If I am Anthony Edwards, I am wanting to be drafted by the Timberwolves as they already have a great young core in Karl-Anthony Towns and D’Angelo Russell. While it is not necessarily the biggest market, it offers him a team that should allow him to play to his strengths as a penetrator and slasher.
Fit with Warriors:
Golden State are most likely to pick the player with the most trade value. If Edwards is available, it will almost definitely be him that they would take. In the unlikely case that Edwards is available for Golden State at the second pick and they choose to keep him, it wouldn’t necessarily be a bad fit for him. The veteran leadership from Draymond Green, Stephen Curry, Klay Thompson and Steve Kerr would definitely benefit his development. However he may lack the touches he would need to become a star. Hopefully in this scenario he would put in the effort to develop his inconsistent yet promising defense.
Fit with Hornets:
The Hornets are in a position where they have to take the best player available. If Edwards is miraculously available with the 3rd overall pick, they have to take Edwards. He could also potentially fit well next to Devonte’ Graham or Terry Rozier. There is the potential that Edwards would become a star as the best player on the team, but being the best player on a terrible team can lead to young players developing bad tendencies and habits.
Fit with Hawks:
Atlanta has the 6th pick, and I think there is absolutely no way Edwards falls this far, but I wouldn’t rule out the Hawks trying to trade up for Edwards. Anthony Edwards is from Atlanta, Georgia. Playing for his home team could help provide the motivation he needs to become a star. In terms of assets to trade up for Edwards the Hawks could potentially trade DeAndre Hunter and the 6th pick to Atlanta due to the fact that Hunter fits the style of basketball the Timberwolves are trying to play. John Collins or Clint Capela are also players that could potentially interest Golden State.

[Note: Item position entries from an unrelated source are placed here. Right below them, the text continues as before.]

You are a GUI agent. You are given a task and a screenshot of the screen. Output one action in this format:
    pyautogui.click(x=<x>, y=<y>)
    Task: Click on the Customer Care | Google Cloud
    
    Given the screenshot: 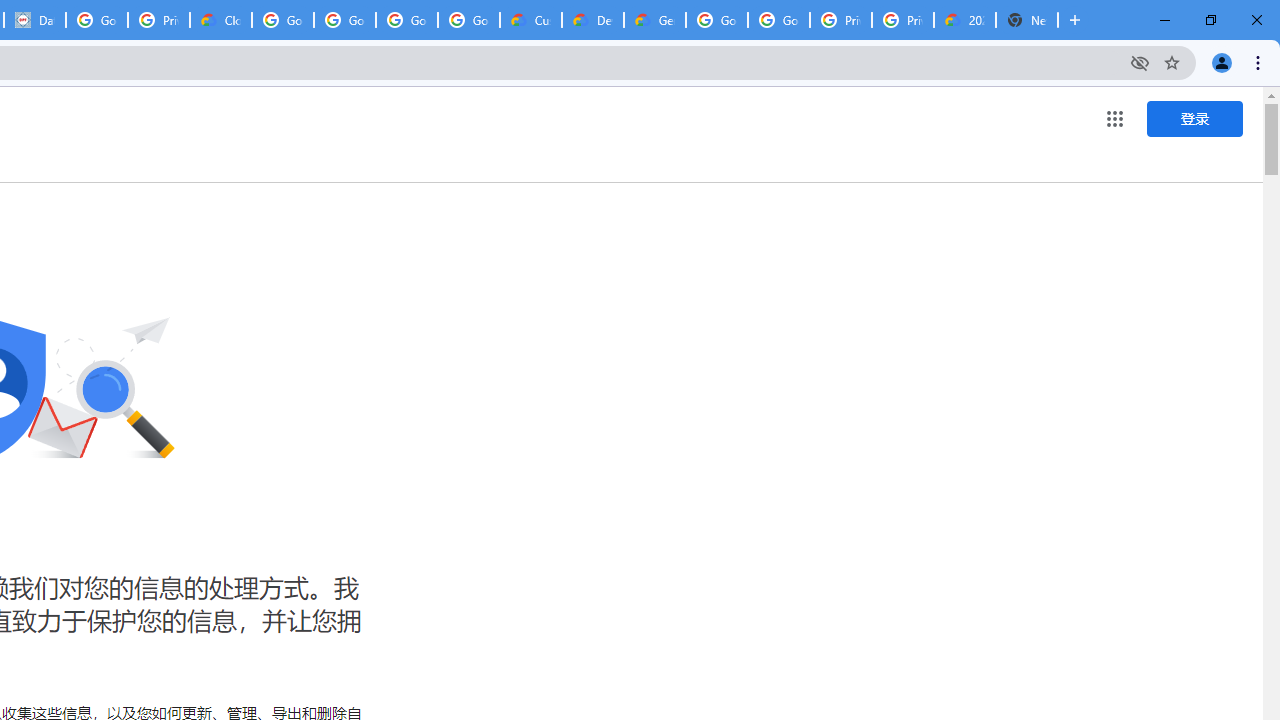 What is the action you would take?
    pyautogui.click(x=530, y=20)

When it comes to Anthony Edwards, I believe that the reward outweighs the risk. While he is not a guaranteed star, he does have all the tools to become a star. Even if he ends up being a bust he still has the physical tools to be a capable NBA player. In an ideal world he will develop into the player I believe he can be, a shooting guard version of Russell Westbrook with more range and less playmaking. A Dwyane Wade lite type player. I do think that Edwards will be a long term project however, and may appear to be a bust at first. If you’re the Timberwolves you will be worried about the comparisons to Andrew Wiggins, but this should also help motivate the organisation to make sure they do not repeat the same mistakes they did with Wiggins.